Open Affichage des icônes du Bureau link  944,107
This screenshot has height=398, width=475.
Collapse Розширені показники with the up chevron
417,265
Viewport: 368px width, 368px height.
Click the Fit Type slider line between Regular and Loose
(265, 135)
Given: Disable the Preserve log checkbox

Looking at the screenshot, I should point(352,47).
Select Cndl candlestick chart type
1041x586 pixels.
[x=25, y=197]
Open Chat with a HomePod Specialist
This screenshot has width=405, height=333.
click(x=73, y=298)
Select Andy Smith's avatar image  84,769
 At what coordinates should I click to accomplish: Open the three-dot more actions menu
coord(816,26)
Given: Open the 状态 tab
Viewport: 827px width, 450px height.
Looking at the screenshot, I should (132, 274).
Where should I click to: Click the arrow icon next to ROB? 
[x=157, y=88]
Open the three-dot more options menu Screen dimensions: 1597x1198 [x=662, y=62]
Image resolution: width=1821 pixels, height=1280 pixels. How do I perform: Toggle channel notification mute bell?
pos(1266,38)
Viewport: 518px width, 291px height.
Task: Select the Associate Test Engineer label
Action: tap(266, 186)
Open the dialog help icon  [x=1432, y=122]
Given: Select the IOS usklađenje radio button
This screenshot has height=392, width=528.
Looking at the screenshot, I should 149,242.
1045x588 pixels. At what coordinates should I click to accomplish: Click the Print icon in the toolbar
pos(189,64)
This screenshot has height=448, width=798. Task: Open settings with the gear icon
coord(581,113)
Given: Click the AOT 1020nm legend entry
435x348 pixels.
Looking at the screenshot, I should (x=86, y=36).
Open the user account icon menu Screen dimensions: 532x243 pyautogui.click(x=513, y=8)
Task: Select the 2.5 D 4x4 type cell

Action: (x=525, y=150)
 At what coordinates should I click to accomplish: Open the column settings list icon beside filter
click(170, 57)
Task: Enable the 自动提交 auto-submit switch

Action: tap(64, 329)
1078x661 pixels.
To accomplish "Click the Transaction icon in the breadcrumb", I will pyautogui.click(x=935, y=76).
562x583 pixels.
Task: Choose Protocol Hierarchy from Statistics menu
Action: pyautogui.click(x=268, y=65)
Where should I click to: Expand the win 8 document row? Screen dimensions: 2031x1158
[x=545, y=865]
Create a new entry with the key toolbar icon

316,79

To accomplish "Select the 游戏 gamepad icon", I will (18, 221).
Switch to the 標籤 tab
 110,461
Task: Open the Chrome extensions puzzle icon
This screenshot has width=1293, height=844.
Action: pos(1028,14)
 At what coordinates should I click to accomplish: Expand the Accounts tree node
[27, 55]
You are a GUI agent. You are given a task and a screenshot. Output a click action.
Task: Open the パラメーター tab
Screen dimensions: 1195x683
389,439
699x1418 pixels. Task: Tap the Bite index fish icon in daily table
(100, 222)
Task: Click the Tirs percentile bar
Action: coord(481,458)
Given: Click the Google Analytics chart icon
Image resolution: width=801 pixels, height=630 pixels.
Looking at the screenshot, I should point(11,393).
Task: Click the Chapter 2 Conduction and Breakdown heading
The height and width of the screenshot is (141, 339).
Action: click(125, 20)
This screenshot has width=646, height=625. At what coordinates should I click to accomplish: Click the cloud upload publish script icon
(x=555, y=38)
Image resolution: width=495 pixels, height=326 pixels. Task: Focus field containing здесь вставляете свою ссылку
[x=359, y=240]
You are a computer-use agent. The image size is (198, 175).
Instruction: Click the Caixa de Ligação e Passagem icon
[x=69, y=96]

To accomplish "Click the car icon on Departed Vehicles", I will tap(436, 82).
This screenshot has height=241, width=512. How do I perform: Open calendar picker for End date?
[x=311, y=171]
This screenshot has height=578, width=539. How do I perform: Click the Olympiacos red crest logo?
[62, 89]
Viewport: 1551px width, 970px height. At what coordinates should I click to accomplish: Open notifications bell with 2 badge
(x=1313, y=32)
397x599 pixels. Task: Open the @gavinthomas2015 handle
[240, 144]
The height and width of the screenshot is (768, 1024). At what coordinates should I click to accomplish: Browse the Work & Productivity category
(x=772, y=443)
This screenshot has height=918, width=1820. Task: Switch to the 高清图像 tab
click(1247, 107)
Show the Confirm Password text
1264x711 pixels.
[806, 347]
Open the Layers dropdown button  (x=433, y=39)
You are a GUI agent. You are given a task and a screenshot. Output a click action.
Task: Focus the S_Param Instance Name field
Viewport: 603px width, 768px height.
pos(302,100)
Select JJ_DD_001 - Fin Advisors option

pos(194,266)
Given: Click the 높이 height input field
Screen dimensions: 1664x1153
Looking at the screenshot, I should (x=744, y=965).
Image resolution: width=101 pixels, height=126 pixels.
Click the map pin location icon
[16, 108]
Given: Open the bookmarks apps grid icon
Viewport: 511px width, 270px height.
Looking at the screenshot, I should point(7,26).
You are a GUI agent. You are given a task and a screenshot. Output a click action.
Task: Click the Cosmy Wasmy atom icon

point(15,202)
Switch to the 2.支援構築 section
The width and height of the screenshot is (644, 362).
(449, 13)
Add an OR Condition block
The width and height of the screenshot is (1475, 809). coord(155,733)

Objective ::
Reproduce the entries verbatim, starting at the beginning of the entries and ending at the line that contains "Open the dialog", with both ends included.

Task solution ::
Open Affichage des icônes du Bureau link  944,107
This screenshot has height=398, width=475.
Collapse Розширені показники with the up chevron
417,265
Viewport: 368px width, 368px height.
Click the Fit Type slider line between Regular and Loose
(265, 135)
Given: Disable the Preserve log checkbox

Looking at the screenshot, I should point(352,47).
Select Cndl candlestick chart type
1041x586 pixels.
[x=25, y=197]
Open Chat with a HomePod Specialist
This screenshot has width=405, height=333.
click(x=73, y=298)
Select Andy Smith's avatar image  84,769
 At what coordinates should I click to accomplish: Open the three-dot more actions menu
coord(816,26)
Given: Open the 状态 tab
Viewport: 827px width, 450px height.
Looking at the screenshot, I should (132, 274).
Where should I click to: Click the arrow icon next to ROB? 
[x=157, y=88]
Open the three-dot more options menu Screen dimensions: 1597x1198 [x=662, y=62]
Image resolution: width=1821 pixels, height=1280 pixels. How do I perform: Toggle channel notification mute bell?
pos(1266,38)
Viewport: 518px width, 291px height.
Task: Select the Associate Test Engineer label
Action: tap(266, 186)
Open the dialog help icon  [x=1432, y=122]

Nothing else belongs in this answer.